Building a solution
The following documentation will help you build a solution end to end on RapidCanvas through the notebook interface. Please ensure that you have the latest SDK installed before running this.
Building a solution on RapidCanvas involves the following steps:
Import functions
Authenticate your client
Create a Custom Environment
Create a new project
Build a flow file for the project
Execute the project
Publish the project as a solution
Update solution documentation
In the next section we will go through these steps using a sample project. Download the project files here:Reference Project
After unzipping, move the employee project folder to the root folder where you have installed your SDK.
Opening jupyter notebook
To open jupyter notebook you can use the following
jupyter-notebook
In Jupyter Notebook, you should be able to see the employee_flow.ipynb file and clicking on it will open these following steps
ℹ️ Please note that RapidCanvas only supports the default ipynb kernel in jupyter notebook
Import functions
# Before you go to the next step, execute your import function
import sys
from utils.rc.client.requests import Requests
from utils.rc.client.auth import AuthClient
from utils.rc.dtos.project import Project
from utils.rc.dtos.dataset import Dataset
from utils.rc.dtos.recipe import Recipe
from utils.rc.dtos.transform import Transform
from utils.rc.dtos.template_v2 import TemplateV2, TemplateTransformV2
from utils.rc.dtos.solution import Solution
from utils.rc.dtos.env import Env
from utils.rc.dtos.env import EnvType
from utils.rc.dtos.dataSource import DataSource
from utils.rc.dtos.dataSource import DataSourceType
from utils.rc.dtos.dataSource import GcpConfig
import json
import os
import pandas as pd
import logging
from utils.utils.log_util import LogUtil
LogUtil.set_basic_config(format='%(levelname)s:%(message)s', level=logging.INFO)
Authenticate your client
Authenticate your client using a token or your user credentials
# Requests.setRootHost("https://test.dev.rapidcanvas.net/api/")
AuthClient.setToken()
Creating a custom environment
A custom environment allows you to choose the infrastructure you need to execute your project. Here are the available custom environments and their usage gudelines
You can create a new env by executing the cell below:
env = Env.createEnv(
name="new_custom_envqq",
description="env for my projects",
envType=EnvType.SMALL, #pick one of the pre-defined configs
requirements="jq==1.2.2 yq==3.0.2 plotly==5.8.0", #additional packages to be installed for your custom env
async_flag = True
)
Creating a new project
Create a new project under your tenant
# Create project on platform
project = Project.create(
name='Employee',
description='Employee_promotion',
createEmpty=True,
envId=env.id
)
project.id
This has now created a new project named “Employee” under your tenant. You can check the same on the RapidCanvas UI by logging in here: RapidCanvas UI
Building a flow file for the project
Building a flow file for the project involves the following steps:
Upload your dataset:
Create a new template or use existing templates provided by RapidCavas for data modification:
Create a transform from the template
Create a recipe
Add a transform or a list of transforms to your recipe
Run your recipe
Push output of your recipe to a new table
Uploading your dataset
Execute cell below to create new tables and upload your dataset:
#This creates a dataset on RapidCanvas called "employee" and uploads the employee_promotion_case.csv file to it.

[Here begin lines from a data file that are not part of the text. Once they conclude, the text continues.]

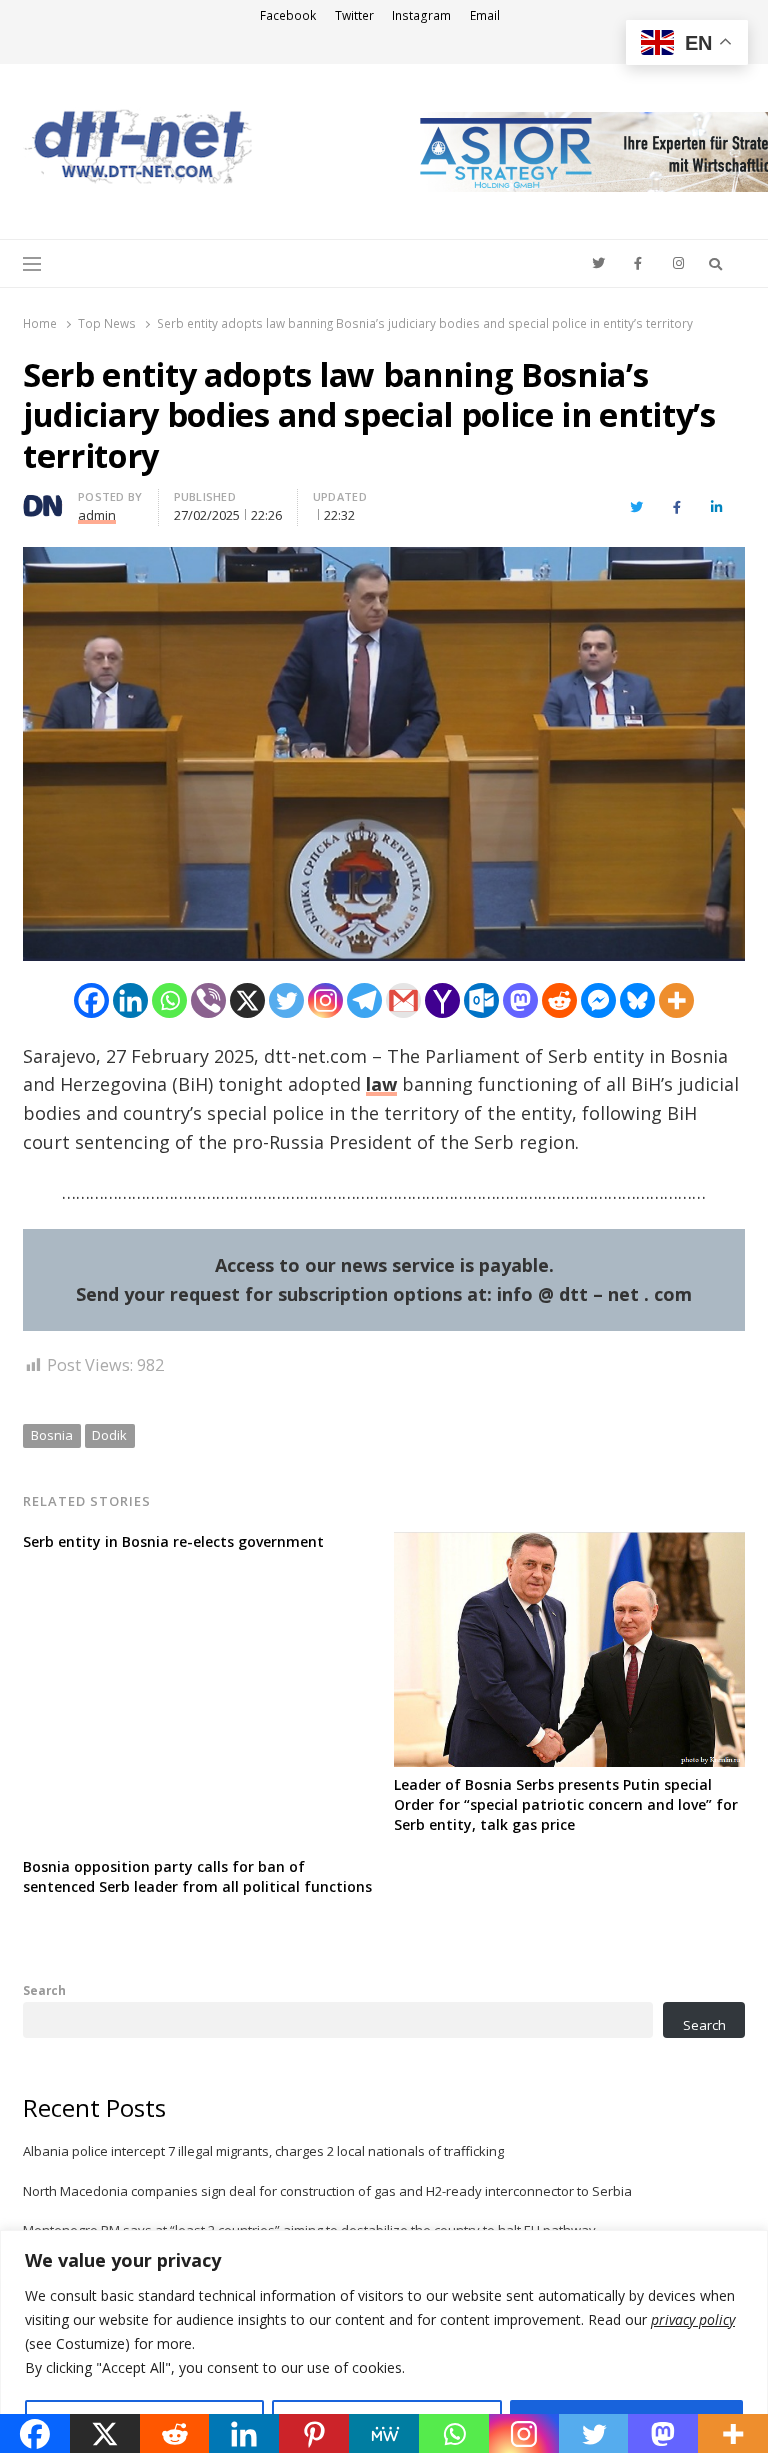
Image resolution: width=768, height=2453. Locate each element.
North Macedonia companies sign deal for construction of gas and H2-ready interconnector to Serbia (327, 2191)
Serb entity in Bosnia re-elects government (173, 1541)
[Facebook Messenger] (598, 1000)
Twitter (354, 15)
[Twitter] (286, 1000)
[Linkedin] (130, 1000)
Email (485, 15)
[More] (676, 1000)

employee = project.addDataset(
dataset_name='employee',
dataset_description='Employee Promotion Dataset',
dataset_file_path='data/employee_promotion_case.csv' #path as per your folder structure in Jypyter
)
#This creates a dataset on RapidCanvas called "region" and uploads the Region_States.csv file to it.
region = project.addDataset(
dataset_name='region',
dataset_description='Region States Dataset',
dataset_file_path='data/Region_States.csv' #path as per your folder structure in Jypyter
)
Uploading your dataset - Google Cloud
This step allows you to create a custom data source. In this example we are connecting to Google Cloud Platform to which local data can be uploaded to and downloaded from
# dataSource = DataSource.createDataSource(
# "gcp-custom-source",
# DataSourceType.GCP_STORAGE,
# {
# GcpConfig.BUCKET: "YOUR BUCKET NAME HERE", #Get in touch with your RapidCanvas POC for your GCP bucket name, service account and access key
# GcpConfig.ACCESS_KEY: "/Users/../../access_key.json"} #Local path to your access key
# )
# dataSource.id
You can use the following commands to upload data from local to your RapidCanvas bucket in Gcloud
# from utils.notebookhelpers.gcs import GCSHelper
# gcs_helper = GCSHelper.init('/path/to/key.json', '<your-root-dir-name>')
# gcs_helper.list_files()
# gcs_helper.upload_file('/path/to/the/file/to/be/uploaded', '/relative/remote/dir/path') # if /relative/remote/path is not passed, file will be uploaded to root of the directory
# gcs_helper.download_file('/path/to/remote/file', '/path/to/dir/to/be/downloaded') # To download files in Gcloud bucket to local
Upload your dataset to your Google Cloud bucket before executing this step
# region_gcp = project.addDataset(
# dataset_name="region_gcp",
# dataset_description="region data from gcp",
# data_source_id=dataSource.id,
# data_source_options={GcpConfig.FILE_PATH: "region_states_gcp.csv"} #provide the file path as per your bucket
# )
# you can review a sample of data here
# region_gcp.getData()
Uploading your dataset - S3
#Update for S3
#Update for S3
Template Usage
You can create a new template or use an existing template provided by RapidCavas for data modification. Execute cell below to use an existing Time difference template:
time_diff_template = TemplateV2(
name="time_diff", description="Calculate the time difference between two dates",project_id=project.id,
source="CUSTOM", status="ACTIVE", tags=["UI", "Scalar"]
)
time_diff_template_transform = TemplateTransformV2(
type = "python", params=dict(notebookName="timediff.ipynb"))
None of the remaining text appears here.